#### Источник:
Самым же главным отличием первой и второй пьес, на что не обращает внимания М.О. Чудакова, это — разница их жанров. Е. Шереметьева отмечает: «По впечатлению, а оно помнится отчетливее, чем самое содержание, это была, скорее всего, драматическая фантазия, написанная реалистически, конкретно, с комедийными сценами. Не знаю, на чем основываются авторы, пишущие, что «Адам и Ева» — острая сатирическая комедия. Надо надеяться, что пьеса станет известна и будет ясно, к какому жанру ее отнести»12. Шереметьева настаивает, что в 1930 г. Булгаков создал «фантазию», т. е. жанр, близкий к феерии, а не сатирическую комедию, как определяют пьесу сейчас. Интересно, что во второй пьесе первоначальный образ Адама как будто распался на спектр, его функции переданы разным персонажам: изобретатель, спаситель человечества — Ефросимов, к которому в финале от Адама уходит Ева и которому Адам условно передает свое имя, «испытателем воздушного корабля» становится летчик Дараган, также влюбленный в Еву. Знаменательно, что в пьесе появляется и писатель, точнее анти-писатель, Пончик-Непобеда, создающий колхозные романы: «Там, где некогда тощую землю бороздили землистые лица крестьян князя Барятинского, ныне показались свежие щечки колхозниц. «Эх, Ваня, Ваня!..» — зазвенело на меже». Этот персонаж, безусловно, остро сатиричен и, возможно, появляется именно во второй редакции пьесы.
По свидетельству Чудаковой текст первого, третьего и четвертого действий написан заново, а во втором акте на листах первоначального текста проставлена новая пагинация. В значительной части акта не участвуют ни Адам, ни Ефросимов: он начинается описанием страшной картины мертвого Ленинграда, погибшего от действия солнечного газа, по которому бродит Ева, разыскивая уцелевших. Вероятно, в первой пьесе катастрофа также происходила, но не создавала общей тональности и главные противоборствующие силы определялись проще: страна и ее враг, конфликт героев не был так трагичен. Если же сравнивать «Адама и Еву» с сатирическими комедиями «Зойкина квартира» и «Багровый остров», то очевидно, что образы героев в первой психологически глубже.

#### Содержимое набора данных:
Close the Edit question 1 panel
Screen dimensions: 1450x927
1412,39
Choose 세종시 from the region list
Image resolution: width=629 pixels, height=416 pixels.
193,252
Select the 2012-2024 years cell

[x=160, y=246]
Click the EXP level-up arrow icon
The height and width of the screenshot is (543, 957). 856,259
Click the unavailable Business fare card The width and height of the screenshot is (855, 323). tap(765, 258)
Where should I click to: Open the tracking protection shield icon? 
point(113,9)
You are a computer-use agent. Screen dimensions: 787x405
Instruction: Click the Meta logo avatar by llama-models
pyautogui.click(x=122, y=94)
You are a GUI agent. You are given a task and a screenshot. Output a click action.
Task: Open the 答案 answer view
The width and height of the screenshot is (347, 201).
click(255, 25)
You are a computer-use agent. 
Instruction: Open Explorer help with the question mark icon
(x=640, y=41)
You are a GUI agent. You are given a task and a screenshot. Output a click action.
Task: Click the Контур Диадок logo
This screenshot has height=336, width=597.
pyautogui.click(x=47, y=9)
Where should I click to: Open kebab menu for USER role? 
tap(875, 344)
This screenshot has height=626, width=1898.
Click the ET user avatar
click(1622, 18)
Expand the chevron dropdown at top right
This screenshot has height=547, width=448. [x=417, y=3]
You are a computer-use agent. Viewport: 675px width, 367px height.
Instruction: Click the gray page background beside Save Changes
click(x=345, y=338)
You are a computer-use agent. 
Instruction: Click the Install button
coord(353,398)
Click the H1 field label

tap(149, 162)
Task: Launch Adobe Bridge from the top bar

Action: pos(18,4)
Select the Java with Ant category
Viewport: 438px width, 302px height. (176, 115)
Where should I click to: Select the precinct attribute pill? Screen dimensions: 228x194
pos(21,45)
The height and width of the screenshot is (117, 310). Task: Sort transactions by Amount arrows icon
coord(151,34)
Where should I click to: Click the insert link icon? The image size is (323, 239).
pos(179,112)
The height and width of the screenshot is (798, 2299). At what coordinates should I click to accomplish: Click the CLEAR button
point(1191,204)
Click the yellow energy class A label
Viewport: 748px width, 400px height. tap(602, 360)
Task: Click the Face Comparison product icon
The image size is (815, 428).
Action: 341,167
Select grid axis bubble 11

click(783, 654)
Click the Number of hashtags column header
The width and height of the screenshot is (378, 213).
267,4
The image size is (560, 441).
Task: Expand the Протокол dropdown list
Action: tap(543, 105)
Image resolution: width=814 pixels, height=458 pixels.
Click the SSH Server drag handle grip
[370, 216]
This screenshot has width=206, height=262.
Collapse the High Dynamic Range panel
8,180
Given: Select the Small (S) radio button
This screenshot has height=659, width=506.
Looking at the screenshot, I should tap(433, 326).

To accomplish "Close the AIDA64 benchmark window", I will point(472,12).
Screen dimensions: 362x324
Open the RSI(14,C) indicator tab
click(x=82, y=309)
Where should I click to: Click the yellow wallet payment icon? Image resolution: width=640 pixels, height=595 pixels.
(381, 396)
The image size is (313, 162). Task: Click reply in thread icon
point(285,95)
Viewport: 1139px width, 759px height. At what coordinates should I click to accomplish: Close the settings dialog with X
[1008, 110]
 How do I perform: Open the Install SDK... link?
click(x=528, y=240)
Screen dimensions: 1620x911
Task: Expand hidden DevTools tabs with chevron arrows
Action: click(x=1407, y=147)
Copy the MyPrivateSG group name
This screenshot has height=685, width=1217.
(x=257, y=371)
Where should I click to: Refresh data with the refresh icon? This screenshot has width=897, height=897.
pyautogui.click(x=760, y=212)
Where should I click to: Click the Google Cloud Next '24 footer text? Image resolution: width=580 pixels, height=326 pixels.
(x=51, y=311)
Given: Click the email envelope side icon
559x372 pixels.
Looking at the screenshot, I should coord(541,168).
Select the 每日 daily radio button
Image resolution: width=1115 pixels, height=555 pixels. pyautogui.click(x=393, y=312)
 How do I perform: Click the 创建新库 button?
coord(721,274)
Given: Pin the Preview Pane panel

#### Задание:
Напишите продолжение текста о пьесе Булгакова «Адам и Ева», начиная сразу после его последнего предложения.

#### Итоговый результат:
Экземпляр договора драматурга с Красным театром, уцелевший в Архиве ИРЛИ, на пьесу («Адам и Ева») датируется 5 июля 1931 г., т. е. это, возможно, второй договор на другую пьесу, теперь уже «о будущей войне». Работу над ней Булгаков завершил в августе, а читать ее собирался в Красном театре, очевидно, в ноябре 1931 г. (см. Письмо Булгакова — П.С. Попову, 26 окт. 1931 г.: «поездка в Ленинград откладывается до ноября»). Возможно, что она тогда не состоялась, а через какое-то время из театра пришла телеграмма (к сожалению, недатированная): ««Адам и Ева» свободны — Красный театр»13. Такая телеграмма вряд ли была послана после первого чтения зимой 30—31 гг., если действительно и драматургу, и театру сразу стало ясно, что пьеса «не выйдет на сцену».
С 15 по 28 октября 1932 г. Булгаков пробыл в Ленинграде, очевидно, по приглашению Акдрамы по вопросам постановки «Мертвых душ» и «Бега». Тогда же он читал «Мертвые души» в Красном театре: В. Е Вольф намеревался поставить инсценировку в сезоне 1933/34 гг. Булгакова и его жену весело встретили в театре: в их честь артисты устроили вечер. Но совместным творческим планам и на этот раз осуществиться не удалось — 23 ноября 1932 г. театр сгорел.
Оставшись без помещения, Красный театр снова повел бродячую гастрольную жизнь, надолго уезжал на Украину, гастролировал в Краснодаре, Донбассе. Тем временем ленинградские организации приняли решение о срочном восстановлении театра. Хотя строительство шло не так быстро, как хотелось, театр должен был открыться в 1936 г.14 Поэтому В.Е. Вольф снова начал вести переговоры с М.А. Булгаковым о постановке уже новой пьесы «Последние дни» («Александр Пушкин»).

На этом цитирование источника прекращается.